— DATA EXCERPTS —
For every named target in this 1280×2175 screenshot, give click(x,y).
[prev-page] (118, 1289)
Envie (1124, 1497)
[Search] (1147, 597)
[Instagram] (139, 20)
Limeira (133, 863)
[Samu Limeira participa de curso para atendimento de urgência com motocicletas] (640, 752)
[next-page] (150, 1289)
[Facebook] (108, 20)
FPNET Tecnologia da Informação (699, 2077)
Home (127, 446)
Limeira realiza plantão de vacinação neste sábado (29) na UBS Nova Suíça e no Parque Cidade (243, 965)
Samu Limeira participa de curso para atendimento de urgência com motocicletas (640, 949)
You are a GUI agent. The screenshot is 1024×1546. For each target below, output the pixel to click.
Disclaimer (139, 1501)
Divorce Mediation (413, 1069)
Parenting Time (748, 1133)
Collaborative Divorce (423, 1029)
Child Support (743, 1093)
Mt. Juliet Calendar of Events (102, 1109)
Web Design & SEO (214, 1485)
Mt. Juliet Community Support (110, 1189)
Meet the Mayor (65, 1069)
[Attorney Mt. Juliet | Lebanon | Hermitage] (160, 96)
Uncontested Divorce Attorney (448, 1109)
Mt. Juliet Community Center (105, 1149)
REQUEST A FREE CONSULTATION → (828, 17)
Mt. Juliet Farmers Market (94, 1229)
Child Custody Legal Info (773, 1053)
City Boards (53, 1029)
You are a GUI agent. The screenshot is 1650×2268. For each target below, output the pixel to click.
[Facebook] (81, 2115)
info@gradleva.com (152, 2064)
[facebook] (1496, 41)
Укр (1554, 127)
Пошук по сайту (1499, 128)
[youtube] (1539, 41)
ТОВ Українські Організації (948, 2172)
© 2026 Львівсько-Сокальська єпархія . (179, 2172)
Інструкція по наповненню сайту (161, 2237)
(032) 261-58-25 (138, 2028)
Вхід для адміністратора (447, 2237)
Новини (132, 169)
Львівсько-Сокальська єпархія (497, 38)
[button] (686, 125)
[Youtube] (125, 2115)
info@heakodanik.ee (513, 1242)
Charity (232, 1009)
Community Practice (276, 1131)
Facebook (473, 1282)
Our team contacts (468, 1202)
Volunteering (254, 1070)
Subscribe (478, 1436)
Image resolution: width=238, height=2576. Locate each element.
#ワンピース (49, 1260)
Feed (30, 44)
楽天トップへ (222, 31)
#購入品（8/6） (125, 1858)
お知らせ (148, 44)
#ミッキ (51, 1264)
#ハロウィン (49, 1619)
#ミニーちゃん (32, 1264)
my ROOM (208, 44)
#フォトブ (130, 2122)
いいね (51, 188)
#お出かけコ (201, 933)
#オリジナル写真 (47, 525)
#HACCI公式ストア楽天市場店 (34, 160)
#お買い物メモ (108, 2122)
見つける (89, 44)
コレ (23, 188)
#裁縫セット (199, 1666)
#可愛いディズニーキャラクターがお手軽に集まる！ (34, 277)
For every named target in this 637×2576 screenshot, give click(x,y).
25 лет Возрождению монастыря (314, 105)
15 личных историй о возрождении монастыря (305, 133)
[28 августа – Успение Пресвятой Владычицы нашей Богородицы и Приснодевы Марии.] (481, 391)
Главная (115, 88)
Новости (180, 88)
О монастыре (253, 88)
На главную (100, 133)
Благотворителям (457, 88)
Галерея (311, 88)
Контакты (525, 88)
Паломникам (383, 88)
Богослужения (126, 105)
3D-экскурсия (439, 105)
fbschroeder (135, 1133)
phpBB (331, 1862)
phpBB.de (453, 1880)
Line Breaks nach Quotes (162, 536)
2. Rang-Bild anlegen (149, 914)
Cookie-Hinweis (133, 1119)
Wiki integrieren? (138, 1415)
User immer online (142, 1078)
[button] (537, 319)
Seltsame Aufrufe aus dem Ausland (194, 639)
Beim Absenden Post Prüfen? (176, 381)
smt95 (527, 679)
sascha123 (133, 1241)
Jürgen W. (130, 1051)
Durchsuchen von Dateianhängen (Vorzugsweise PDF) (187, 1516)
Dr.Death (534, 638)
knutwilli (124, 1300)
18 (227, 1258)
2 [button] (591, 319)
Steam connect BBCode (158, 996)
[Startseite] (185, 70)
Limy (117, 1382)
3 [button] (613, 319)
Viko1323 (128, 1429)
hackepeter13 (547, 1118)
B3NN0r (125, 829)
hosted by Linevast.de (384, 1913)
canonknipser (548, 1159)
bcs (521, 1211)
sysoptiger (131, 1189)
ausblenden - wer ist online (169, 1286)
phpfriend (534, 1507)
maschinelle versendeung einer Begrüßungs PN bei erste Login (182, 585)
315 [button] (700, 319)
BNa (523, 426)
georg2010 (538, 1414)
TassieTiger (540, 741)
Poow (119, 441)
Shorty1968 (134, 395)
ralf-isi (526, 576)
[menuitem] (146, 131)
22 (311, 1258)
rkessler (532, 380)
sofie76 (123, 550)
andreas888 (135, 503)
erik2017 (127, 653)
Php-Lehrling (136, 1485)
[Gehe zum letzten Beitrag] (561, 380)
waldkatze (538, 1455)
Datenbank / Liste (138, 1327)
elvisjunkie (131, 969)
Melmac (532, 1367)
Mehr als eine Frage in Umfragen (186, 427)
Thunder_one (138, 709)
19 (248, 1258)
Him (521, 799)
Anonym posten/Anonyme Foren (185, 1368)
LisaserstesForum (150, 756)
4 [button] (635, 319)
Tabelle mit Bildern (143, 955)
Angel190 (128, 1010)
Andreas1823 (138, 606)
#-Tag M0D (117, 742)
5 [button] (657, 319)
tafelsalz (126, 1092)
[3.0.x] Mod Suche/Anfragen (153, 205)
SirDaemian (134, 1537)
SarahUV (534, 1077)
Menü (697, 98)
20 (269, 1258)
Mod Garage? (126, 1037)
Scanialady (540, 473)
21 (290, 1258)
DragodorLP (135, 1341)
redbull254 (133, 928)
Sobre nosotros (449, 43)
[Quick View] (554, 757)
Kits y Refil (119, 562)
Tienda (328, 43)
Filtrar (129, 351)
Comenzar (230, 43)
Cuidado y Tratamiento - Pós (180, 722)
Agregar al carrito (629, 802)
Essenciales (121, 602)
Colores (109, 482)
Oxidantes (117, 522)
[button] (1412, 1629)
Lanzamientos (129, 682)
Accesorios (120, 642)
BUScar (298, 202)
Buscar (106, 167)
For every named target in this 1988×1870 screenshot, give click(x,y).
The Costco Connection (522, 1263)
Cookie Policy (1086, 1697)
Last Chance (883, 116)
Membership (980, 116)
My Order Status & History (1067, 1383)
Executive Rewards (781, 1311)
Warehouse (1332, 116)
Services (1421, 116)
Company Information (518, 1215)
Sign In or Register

— INSTRUCTIONS FOR THE TASK —
Set down every line of the entries exactly as given.

— REPLY —
For every named target in this 1280×2175 screenshot, give click(x,y).
[prev-page] (118, 1289)
Envie (1124, 1497)
[Search] (1147, 597)
[Instagram] (139, 20)
Limeira (133, 863)
[Samu Limeira participa de curso para atendimento de urgência com motocicletas] (640, 752)
[next-page] (150, 1289)
[Facebook] (108, 20)
FPNET Tecnologia da Informação (699, 2077)
Home (127, 446)
Limeira realiza plantão de vacinação neste sábado (29) na UBS Nova Suíça e no Parque Cidade (243, 965)
Samu Limeira participa de curso para atendimento de urgência com motocicletas (640, 949)
You are a GUI agent. The screenshot is 1024×1546. For each target below, output the pixel to click.
Disclaimer (139, 1501)
Divorce Mediation (413, 1069)
Parenting Time (748, 1133)
Collaborative Divorce (423, 1029)
Child Support (743, 1093)
Mt. Juliet Calendar of Events (102, 1109)
Web Design & SEO (214, 1485)
Mt. Juliet Community Support (110, 1189)
Meet the Mayor (65, 1069)
[Attorney Mt. Juliet | Lebanon | Hermitage] (160, 96)
Uncontested Divorce Attorney (448, 1109)
Mt. Juliet Community Center (105, 1149)
REQUEST A FREE CONSULTATION → (828, 17)
Mt. Juliet Farmers Market (94, 1229)
Child Custody Legal Info (773, 1053)
City Boards (53, 1029)
You are a GUI agent. The screenshot is 1650×2268. For each target below, output the pixel to click.
[Facebook] (81, 2115)
info@gradleva.com (152, 2064)
[facebook] (1496, 41)
Укр (1554, 127)
Пошук по сайту (1499, 128)
[youtube] (1539, 41)
ТОВ Українські Організації (948, 2172)
© 2026 Львівсько-Сокальська єпархія . (179, 2172)
Інструкція по наповненню сайту (161, 2237)
(032) 261-58-25 (138, 2028)
Вхід для адміністратора (447, 2237)
Новини (132, 169)
Львівсько-Сокальська єпархія (497, 38)
[button] (686, 125)
[Youtube] (125, 2115)
info@heakodanik.ee (513, 1242)
Charity (232, 1009)
Community Practice (276, 1131)
Facebook (473, 1282)
Our team contacts (468, 1202)
Volunteering (254, 1070)
Subscribe (478, 1436)
Image resolution: width=238, height=2576. Locate each element.
#ワンピース (49, 1260)
Feed (30, 44)
楽天トップへ (222, 31)
#購入品（8/6） (125, 1858)
お知らせ (148, 44)
#ミッキ (51, 1264)
#ハロウィン (49, 1619)
#ミニーちゃん (32, 1264)
my ROOM (208, 44)
#フォトブ (130, 2122)
いいね (51, 188)
#お出かけコ (201, 933)
#オリジナル写真 (47, 525)
#HACCI公式ストア楽天市場店 (34, 160)
#お買い物メモ (108, 2122)
見つける (89, 44)
コレ (23, 188)
#裁縫セット (199, 1666)
#可愛いディズニーキャラクターがお手軽に集まる！ (34, 277)
For every named target in this 637×2576 screenshot, give click(x,y).
25 лет Возрождению монастыря (314, 105)
15 личных историй о возрождении монастыря (305, 133)
[28 августа – Успение Пресвятой Владычицы нашей Богородицы и Приснодевы Марии.] (481, 391)
Главная (115, 88)
Новости (180, 88)
О монастыре (253, 88)
На главную (100, 133)
Благотворителям (457, 88)
Галерея (311, 88)
Контакты (525, 88)
Паломникам (383, 88)
Богослужения (126, 105)
3D-экскурсия (439, 105)
fbschroeder (135, 1133)
phpBB (331, 1862)
phpBB.de (453, 1880)
Line Breaks nach Quotes (162, 536)
2. Rang-Bild anlegen (149, 914)
Cookie-Hinweis (133, 1119)
Wiki integrieren? (138, 1415)
User immer online (142, 1078)
[button] (537, 319)
Seltsame Aufrufe aus dem Ausland (194, 639)
Beim Absenden Post Prüfen? (176, 381)
smt95 (527, 679)
sascha123 (133, 1241)
Jürgen W. (130, 1051)
Durchsuchen von Dateianhängen (Vorzugsweise PDF) (187, 1516)
Dr.Death (534, 638)
knutwilli (124, 1300)
18 (227, 1258)
2 [button] (591, 319)
Steam connect BBCode (158, 996)
[Startseite] (185, 70)
Limy (117, 1382)
3 [button] (613, 319)
Viko1323 (128, 1429)
hackepeter13 (547, 1118)
B3NN0r (125, 829)
hosted by Linevast.de (384, 1913)
canonknipser (548, 1159)
bcs (521, 1211)
sysoptiger (131, 1189)
ausblenden - wer ist online (169, 1286)
phpfriend (534, 1507)
maschinelle versendeung einer Begrüßungs PN bei erste Login (182, 585)
315 [button] (700, 319)
BNa (523, 426)
georg2010 (538, 1414)
TassieTiger (540, 741)
Poow (119, 441)
Shorty1968 (134, 395)
ralf-isi (526, 576)
[menuitem] (146, 131)
22 (311, 1258)
rkessler (532, 380)
sofie76 (123, 550)
andreas888 (135, 503)
erik2017 (127, 653)
Php-Lehrling (136, 1485)
[Gehe zum letzten Beitrag] (561, 380)
waldkatze (538, 1455)
Datenbank / Liste (138, 1327)
elvisjunkie (131, 969)
Melmac (532, 1367)
Mehr als eine Frage in Umfragen (186, 427)
Thunder_one (138, 709)
19 (248, 1258)
Him (521, 799)
Anonym posten/Anonyme Foren (185, 1368)
LisaserstesForum (150, 756)
4 [button] (635, 319)
Tabelle mit Bildern (143, 955)
Angel190 (128, 1010)
Andreas1823 (138, 606)
#-Tag M0D (117, 742)
5 [button] (657, 319)
tafelsalz (126, 1092)
[3.0.x] Mod Suche/Anfragen (153, 205)
SirDaemian (134, 1537)
SarahUV (534, 1077)
Menü (697, 98)
20 (269, 1258)
Mod Garage? (126, 1037)
Scanialady (540, 473)
21 (290, 1258)
DragodorLP (135, 1341)
redbull254 (133, 928)
Sobre nosotros (449, 43)
[Quick View] (554, 757)
Kits y Refil (119, 562)
Tienda (328, 43)
Filtrar (129, 351)
Comenzar (230, 43)
Cuidado y Tratamiento - Pós (180, 722)
Agregar al carrito (629, 802)
Essenciales (121, 602)
Colores (109, 482)
Oxidantes (117, 522)
[button] (1412, 1629)
Lanzamientos (129, 682)
Accesorios (120, 642)
BUScar (298, 202)
Buscar (106, 167)
For every named target in this 1988×1870 screenshot, give click(x,y).
The Costco Connection (522, 1263)
Cookie Policy (1086, 1697)
Last Chance (883, 116)
Membership (980, 116)
My Order Status & History (1067, 1383)
Executive Rewards (781, 1311)
Warehouse (1332, 116)
Services (1421, 116)
Company Information (518, 1215)
Sign In or Register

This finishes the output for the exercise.